• **PAGE EXTRACT**:
=-=-=
# ISO Vindaloo Recipe



## Billdolfski (Mar 5, 2006)

I was looking for an authentic, spicy recipe for lamb vindaloo.  Any help would be appreciated.


----------



## QSis (Mar 6, 2006)

Bill, 

If you google, using the "Advanced search" box, and then the "exact phrase" box, type in "lamb vindaloo" and you'll get a lot of hits.

I love lamb and would like to try this dish!  Some of them have potatoes and other stuff in it, too.  

This one is way too spicy for my taste, so I'd have to tone it down considerably, but I like the unusual (for me) flavor mix in it.

Lee

http://www.sheepscreek.com/recipes/lamb_vindaloo.html


----------



## Billdolfski (Mar 6, 2006)

Thank you, I had been using the search function... but neither the Advanced nor the Exact options.


----------



## Yakuta (Mar 6, 2006)

Bill here is a recipe I use.  It's not extremely authentic (since I always like to tweak my recipes a bit) but it's close.  I like to make shrimp vindaloo but you can make it with any meat, just ensure you vary the cooking times accordingly.

1 large onion finely chopped (extremely fine).  I don't like to puree my onions because they release a lot of water, so I do a super fine dice
1/2 tsp of freshly grated ginger
1/2 tsp of freshly minced garlic
1/2 tbsp of whole cumin seeds
1 tbsp of whole corrainder seeds
1/2 tbsp of mustard seeds (you can use the whole yellow or brown mustard seeds)
Handful of curry leaves
2 whole dried red chillies (less if you don't like spicy food) - Authentic vindaloo is pretty spicy
salt to taste
1 tbsp of poppy seeds (white ones) - Also called Khush Khush (in Indian language)
2s tbsp of regular white vinegar
1 tbsp of dried coconut flakes (unsweetened) - You can get this at any Indian or Asian stores
salt to taste
1 tsp of paprika
1 tsp of turmeric
2 tbsp of oil

Toast the cumin, corrainder, chillies, poppy seeds, curry leaves and coconutflakes in a fry pan (on low heat)

Next powder it in a coffee grinder and reserve

In a pan add the oil, once it's hot add the onion and cook it until it's lightly brown.  Add the ginger and garlic and the powdered spices and saute it for 1/2 a second.  Next add 1/2 cup of water and the vinegar.  Check for salt.  Allow the gravy to cook down and release oil.  Now add another 1/4 cup of water and shrimps and cook it until the shrimp is done (about 5 minutes or so).  Garnish with cilantro and serve with any Indian flatbread or basmati rice.


----------



## Michael in FtW (Mar 6, 2006)

I must admit that I had never heard of vindaloo until I was introduced to it by Dave Lister - although he prefers chicken!
=-=-=
• **ROWS**:
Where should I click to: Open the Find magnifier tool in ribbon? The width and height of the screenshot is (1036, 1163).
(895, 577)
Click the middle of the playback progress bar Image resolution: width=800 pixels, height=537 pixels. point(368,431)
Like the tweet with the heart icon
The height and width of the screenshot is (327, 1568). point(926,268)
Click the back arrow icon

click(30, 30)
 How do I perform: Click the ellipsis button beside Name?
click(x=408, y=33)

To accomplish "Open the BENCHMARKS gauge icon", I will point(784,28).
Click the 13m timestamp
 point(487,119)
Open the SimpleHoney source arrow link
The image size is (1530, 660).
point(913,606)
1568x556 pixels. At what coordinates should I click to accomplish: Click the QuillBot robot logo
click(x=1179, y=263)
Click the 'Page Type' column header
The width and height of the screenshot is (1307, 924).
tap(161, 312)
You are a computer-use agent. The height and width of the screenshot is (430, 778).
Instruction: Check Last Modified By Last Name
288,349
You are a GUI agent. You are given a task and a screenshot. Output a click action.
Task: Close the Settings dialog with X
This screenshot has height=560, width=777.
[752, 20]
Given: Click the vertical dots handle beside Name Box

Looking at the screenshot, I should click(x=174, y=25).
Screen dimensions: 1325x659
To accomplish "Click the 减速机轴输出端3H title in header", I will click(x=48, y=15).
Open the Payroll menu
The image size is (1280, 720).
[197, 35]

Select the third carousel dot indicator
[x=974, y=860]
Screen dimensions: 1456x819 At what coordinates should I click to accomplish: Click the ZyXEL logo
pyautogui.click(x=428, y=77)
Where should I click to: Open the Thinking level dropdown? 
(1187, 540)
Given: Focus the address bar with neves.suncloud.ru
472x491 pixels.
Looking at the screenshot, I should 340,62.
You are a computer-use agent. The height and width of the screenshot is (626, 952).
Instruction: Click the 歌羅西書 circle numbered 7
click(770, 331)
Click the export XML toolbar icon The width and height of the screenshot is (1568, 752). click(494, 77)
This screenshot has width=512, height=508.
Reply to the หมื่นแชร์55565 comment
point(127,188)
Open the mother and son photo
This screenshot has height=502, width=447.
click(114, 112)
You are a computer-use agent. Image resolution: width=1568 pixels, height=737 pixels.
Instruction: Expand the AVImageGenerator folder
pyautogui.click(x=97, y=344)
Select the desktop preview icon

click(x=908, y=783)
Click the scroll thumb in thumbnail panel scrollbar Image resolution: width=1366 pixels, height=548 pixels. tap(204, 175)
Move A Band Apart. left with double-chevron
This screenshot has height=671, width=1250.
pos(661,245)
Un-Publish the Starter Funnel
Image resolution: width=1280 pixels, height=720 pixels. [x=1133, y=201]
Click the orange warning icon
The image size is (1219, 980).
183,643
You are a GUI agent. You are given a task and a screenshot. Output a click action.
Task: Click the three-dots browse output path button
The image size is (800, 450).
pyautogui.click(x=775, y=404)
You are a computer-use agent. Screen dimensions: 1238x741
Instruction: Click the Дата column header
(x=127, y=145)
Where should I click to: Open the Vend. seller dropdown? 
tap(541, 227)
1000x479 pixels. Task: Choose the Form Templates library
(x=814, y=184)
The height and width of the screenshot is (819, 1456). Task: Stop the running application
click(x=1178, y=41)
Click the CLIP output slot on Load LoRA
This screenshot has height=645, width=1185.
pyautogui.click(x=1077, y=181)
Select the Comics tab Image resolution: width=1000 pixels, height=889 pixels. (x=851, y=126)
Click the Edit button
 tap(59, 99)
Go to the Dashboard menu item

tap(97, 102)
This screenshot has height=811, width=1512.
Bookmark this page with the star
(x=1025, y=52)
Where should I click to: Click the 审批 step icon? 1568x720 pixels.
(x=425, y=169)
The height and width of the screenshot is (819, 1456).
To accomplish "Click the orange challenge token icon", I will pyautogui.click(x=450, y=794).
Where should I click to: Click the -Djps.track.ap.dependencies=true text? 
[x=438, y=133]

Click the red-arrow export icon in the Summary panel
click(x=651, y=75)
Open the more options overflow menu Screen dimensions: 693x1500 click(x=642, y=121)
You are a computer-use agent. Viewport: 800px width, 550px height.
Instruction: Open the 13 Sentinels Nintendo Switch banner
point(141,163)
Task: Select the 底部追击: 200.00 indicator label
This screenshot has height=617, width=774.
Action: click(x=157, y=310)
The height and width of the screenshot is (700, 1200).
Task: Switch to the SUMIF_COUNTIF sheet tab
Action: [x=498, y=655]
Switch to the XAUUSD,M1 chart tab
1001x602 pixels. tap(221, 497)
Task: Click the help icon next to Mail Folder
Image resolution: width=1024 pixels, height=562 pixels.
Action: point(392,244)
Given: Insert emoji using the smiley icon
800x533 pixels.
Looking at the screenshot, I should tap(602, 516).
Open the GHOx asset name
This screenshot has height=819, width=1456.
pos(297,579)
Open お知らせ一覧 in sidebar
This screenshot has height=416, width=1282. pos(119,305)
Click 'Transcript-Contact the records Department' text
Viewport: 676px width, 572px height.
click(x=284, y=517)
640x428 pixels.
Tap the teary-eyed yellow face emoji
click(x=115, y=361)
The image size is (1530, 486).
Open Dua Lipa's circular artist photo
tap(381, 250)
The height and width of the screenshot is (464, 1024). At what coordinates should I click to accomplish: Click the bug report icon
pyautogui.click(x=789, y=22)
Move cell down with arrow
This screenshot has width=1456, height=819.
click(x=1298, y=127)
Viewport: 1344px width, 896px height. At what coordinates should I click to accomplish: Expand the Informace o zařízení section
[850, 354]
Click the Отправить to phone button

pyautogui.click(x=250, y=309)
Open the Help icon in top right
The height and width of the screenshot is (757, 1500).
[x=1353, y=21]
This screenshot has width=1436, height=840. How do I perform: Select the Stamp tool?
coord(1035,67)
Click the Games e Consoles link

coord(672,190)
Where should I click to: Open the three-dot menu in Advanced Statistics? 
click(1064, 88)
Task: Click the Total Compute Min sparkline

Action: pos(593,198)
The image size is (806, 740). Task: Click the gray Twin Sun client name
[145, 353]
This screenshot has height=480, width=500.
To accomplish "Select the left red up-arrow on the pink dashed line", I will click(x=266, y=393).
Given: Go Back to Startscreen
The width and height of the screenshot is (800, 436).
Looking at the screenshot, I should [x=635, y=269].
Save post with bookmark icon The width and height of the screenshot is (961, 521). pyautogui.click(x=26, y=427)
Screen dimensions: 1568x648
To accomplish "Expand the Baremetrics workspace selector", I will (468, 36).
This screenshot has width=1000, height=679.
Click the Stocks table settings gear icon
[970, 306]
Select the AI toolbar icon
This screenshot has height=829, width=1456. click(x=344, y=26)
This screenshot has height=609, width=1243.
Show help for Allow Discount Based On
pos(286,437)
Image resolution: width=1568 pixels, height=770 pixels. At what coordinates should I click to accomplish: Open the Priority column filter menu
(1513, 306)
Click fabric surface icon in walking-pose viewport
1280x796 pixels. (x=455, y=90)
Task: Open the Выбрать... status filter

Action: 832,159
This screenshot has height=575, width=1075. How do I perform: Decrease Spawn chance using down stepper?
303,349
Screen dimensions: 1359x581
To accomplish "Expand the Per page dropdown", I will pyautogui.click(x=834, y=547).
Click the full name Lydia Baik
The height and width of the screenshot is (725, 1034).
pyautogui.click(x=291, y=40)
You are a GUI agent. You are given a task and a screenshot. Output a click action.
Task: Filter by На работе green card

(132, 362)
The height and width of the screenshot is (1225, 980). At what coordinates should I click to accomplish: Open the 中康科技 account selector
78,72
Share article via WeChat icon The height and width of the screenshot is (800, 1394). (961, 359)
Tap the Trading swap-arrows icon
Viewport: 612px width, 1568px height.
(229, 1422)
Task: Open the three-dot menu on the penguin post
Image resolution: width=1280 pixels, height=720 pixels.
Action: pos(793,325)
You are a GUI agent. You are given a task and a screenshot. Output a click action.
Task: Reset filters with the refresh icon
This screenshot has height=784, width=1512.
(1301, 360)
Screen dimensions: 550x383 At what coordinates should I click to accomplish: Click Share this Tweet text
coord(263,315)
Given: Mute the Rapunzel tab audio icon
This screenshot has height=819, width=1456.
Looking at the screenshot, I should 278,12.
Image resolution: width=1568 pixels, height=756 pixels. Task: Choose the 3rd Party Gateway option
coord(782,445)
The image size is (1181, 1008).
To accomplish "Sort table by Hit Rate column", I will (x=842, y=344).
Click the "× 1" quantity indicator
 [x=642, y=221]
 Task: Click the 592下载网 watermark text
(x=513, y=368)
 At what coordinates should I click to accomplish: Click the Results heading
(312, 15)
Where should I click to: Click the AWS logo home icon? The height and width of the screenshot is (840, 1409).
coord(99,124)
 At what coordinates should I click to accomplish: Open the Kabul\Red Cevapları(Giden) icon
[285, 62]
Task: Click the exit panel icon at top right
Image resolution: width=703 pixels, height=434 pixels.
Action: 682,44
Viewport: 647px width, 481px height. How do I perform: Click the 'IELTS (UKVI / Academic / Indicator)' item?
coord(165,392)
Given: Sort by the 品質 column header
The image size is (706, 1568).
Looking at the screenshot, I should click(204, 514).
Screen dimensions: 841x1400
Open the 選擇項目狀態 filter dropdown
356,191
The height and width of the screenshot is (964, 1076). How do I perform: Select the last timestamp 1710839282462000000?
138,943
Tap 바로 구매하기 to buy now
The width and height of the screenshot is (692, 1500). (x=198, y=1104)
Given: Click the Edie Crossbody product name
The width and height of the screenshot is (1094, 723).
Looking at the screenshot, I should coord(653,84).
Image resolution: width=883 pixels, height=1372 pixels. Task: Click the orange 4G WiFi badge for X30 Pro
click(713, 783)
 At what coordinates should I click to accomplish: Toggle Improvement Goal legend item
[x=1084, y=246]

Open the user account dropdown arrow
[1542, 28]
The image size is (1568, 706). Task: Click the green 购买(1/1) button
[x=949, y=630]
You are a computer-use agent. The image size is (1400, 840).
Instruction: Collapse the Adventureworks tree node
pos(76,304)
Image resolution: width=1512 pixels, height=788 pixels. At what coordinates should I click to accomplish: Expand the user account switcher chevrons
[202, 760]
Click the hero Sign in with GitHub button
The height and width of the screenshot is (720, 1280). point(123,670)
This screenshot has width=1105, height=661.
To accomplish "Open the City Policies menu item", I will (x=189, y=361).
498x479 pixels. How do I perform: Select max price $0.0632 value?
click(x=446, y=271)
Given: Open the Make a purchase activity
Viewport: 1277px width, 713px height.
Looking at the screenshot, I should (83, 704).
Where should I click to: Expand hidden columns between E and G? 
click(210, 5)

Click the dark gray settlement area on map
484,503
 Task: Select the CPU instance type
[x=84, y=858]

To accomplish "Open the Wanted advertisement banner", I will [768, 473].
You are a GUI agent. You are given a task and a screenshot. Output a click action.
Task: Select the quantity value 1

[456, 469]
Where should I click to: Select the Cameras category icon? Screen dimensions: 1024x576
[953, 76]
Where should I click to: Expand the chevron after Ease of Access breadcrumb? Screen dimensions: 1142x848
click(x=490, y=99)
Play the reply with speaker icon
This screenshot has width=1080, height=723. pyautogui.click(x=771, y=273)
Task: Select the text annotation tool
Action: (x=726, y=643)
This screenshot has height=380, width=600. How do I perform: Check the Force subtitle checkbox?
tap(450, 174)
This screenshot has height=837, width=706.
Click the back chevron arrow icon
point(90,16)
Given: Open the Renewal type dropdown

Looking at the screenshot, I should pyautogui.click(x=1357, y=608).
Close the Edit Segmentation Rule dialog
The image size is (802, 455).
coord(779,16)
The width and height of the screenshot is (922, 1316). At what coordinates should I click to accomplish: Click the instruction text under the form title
=-=-=
• **TO BE DONE**:
1. Name every distinct username that posted in the lamb vindaloo thread, each only once.
2. Resume the lamb vindaloo thread after its final post, the one ending "although he prefers chicken!"

• **ANSWERS FOR THE EXERCISE**:
1. Billdolfski, QSis, Yakuta, Michael in FtW

2.
A simple Google on "lamb vindaloo recipe" has a bunch of recipes you can look at to see if one sounds like something you might like. Of course, as QSis noted, you can use the advanced search functions to narrow it down even more.


----------



## Brooksy (Mar 6, 2006)

Bill,
This recipe is amazingly close to our Winter special, the differences being
1. We use commercial Garam masala
2. We add curry leaves, about 8 or 10.
3. Less chillis - we use 3 or 4 fresh cayennes (homegrown)

*Lamb vindaloo*

*Chef:* Rob Scott

 A delicious curry in the true Indian style.
*Serves 4*
*You need:*
*Garam Masala*
Ingredients:
1 teaspoon turmeric
4 tablespoons coriander seeds
2 tablespoons cumin seeds
1 tablespoon whole black peppercorns
2 teaspoons cardamon seeds
2 cinnamon sticks, broken up
1 teaspoon whole cloves
2 teaspoons nutmeg
2 tablespoons tomato paste (optional)

*Lamb Vindaloo*
1 kilo diced lamb
8 large red chillies, chopped
1 cup vinegar
2 teaspoons ginger, chopped
1 clove of garlic, chopped
5 teaspoons garam masala
2 teaspoons salt
3 tablespoons oil or ghee (clarified butter)
2 medium onions, chopped
1 tablespoon brown sugar
*Method:*
*Garam Masala*
In a small frypan, gently sauté the ingredients except the nutmeg until there is a pleasant aroma. Remove from the heat and place in a coffee grinder. Add nutmeg and blend to a powder-like substance. Place into an airtight container for later use.

This gives you your curry paste for the recipe below.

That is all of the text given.